DIRECTIONS FOR THIS TASK: Some lines in the entries contain the word "Viewport". Copy all of them.

DATA FOR THE TASK:

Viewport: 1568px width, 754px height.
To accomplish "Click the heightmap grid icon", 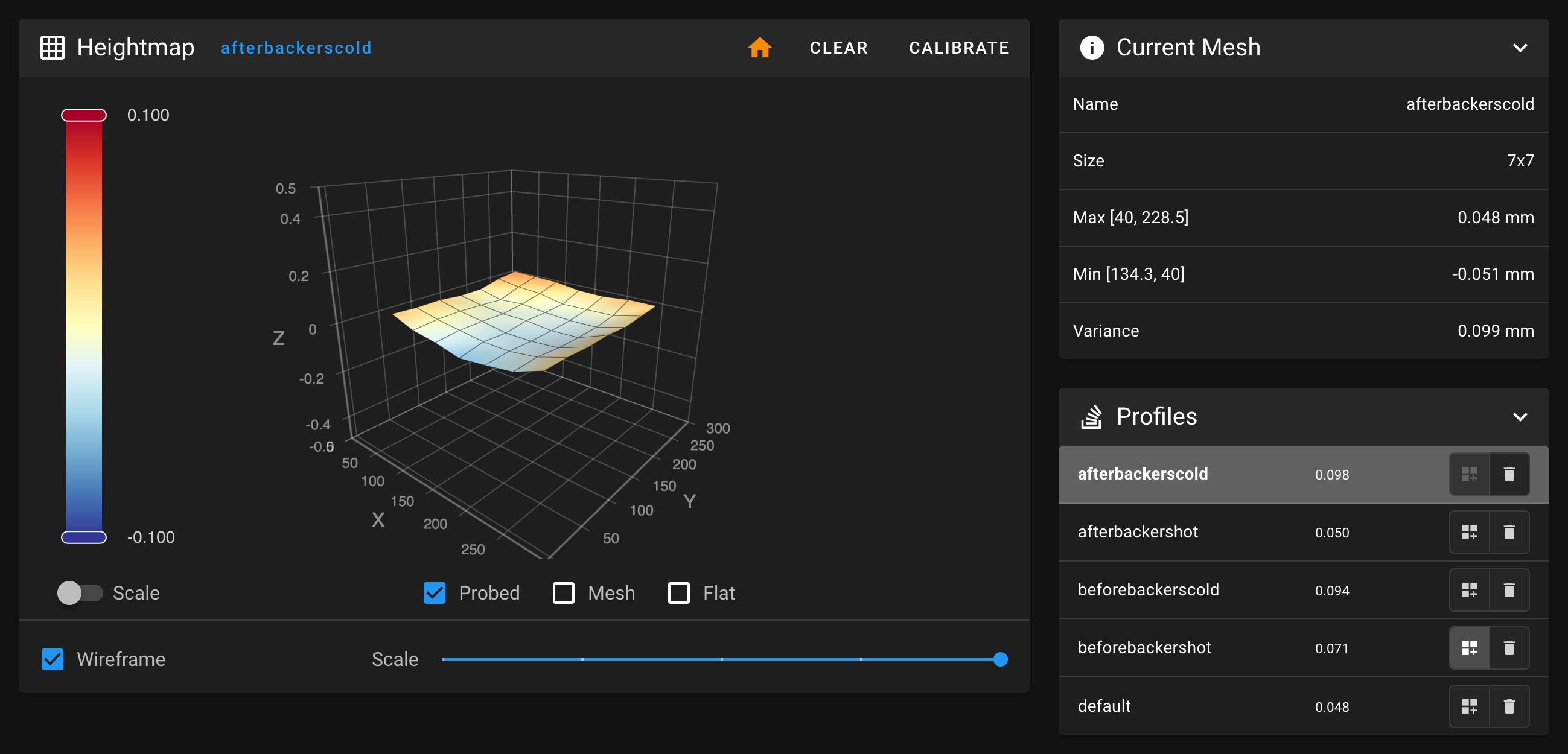I will click(x=51, y=47).
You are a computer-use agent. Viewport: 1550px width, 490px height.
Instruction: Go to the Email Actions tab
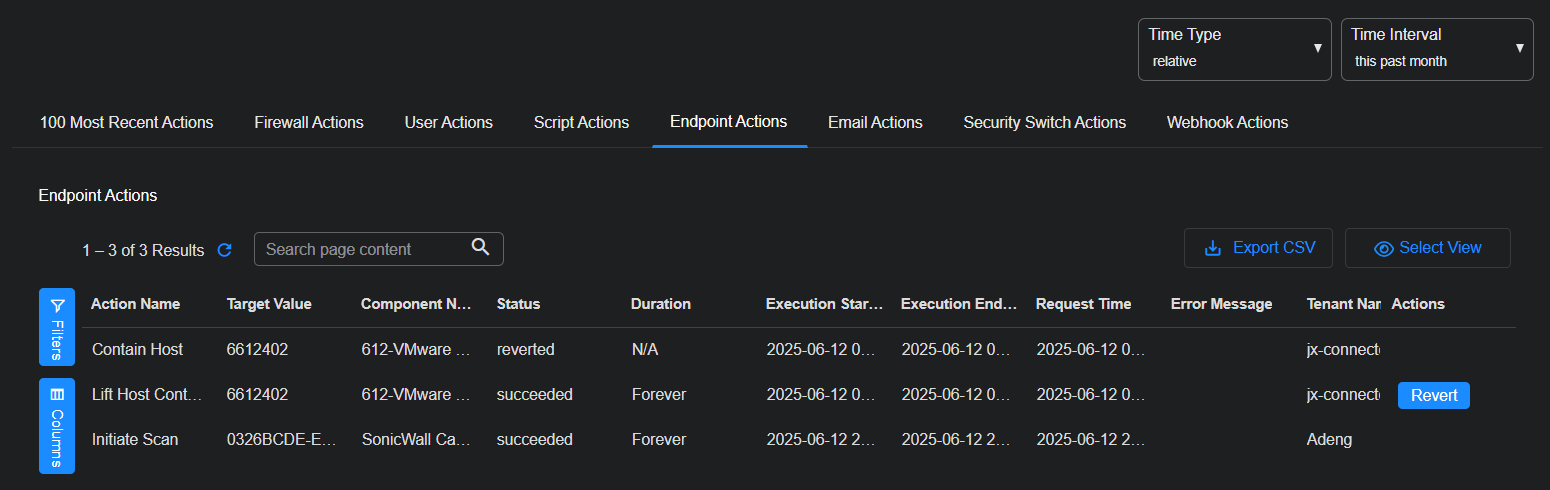(875, 123)
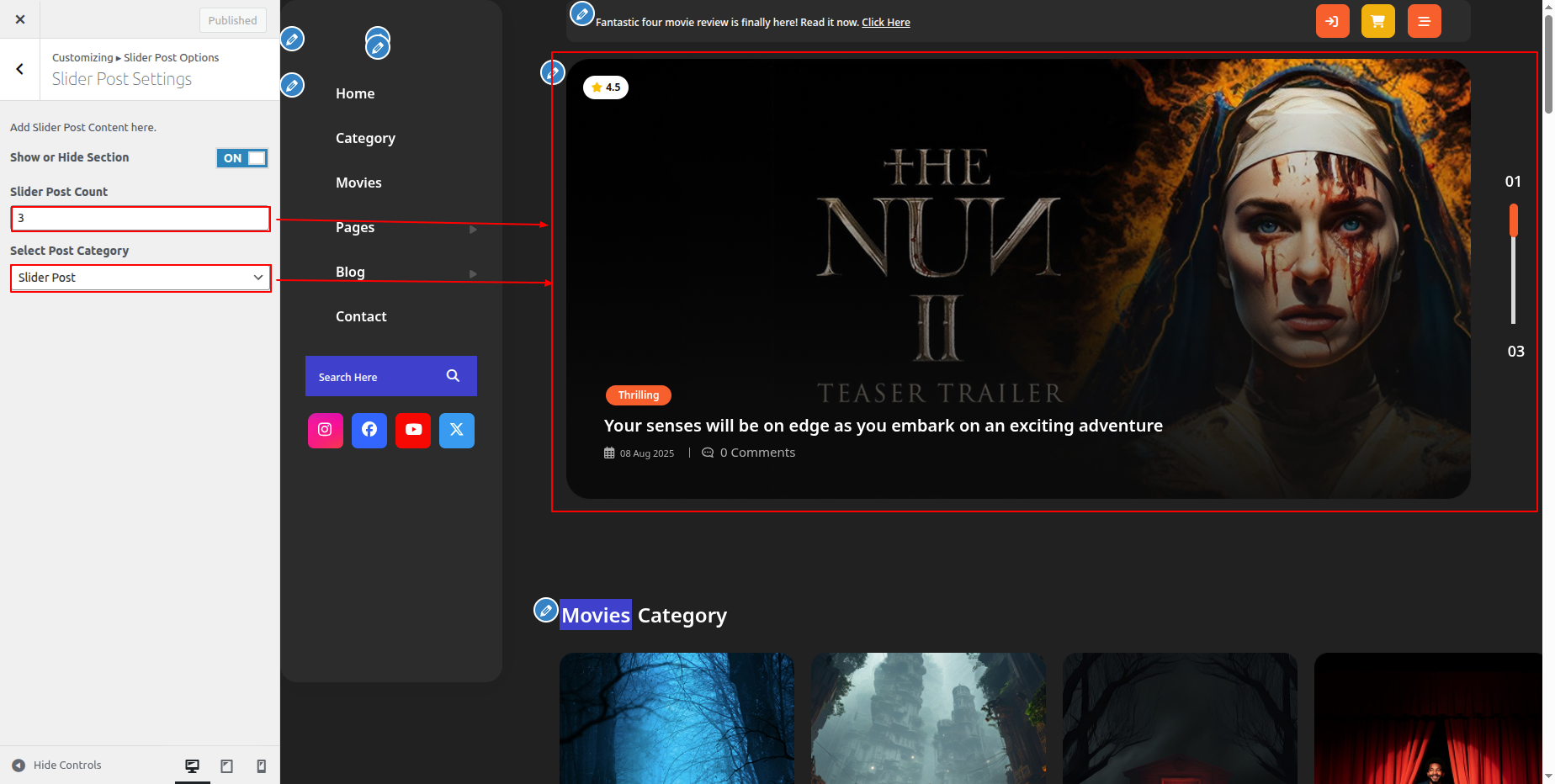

FINAL ANSWER:
Viewport: 1568px width, 754px height.
You are a computer-use agent. Viewport: 1550px width, 490px height.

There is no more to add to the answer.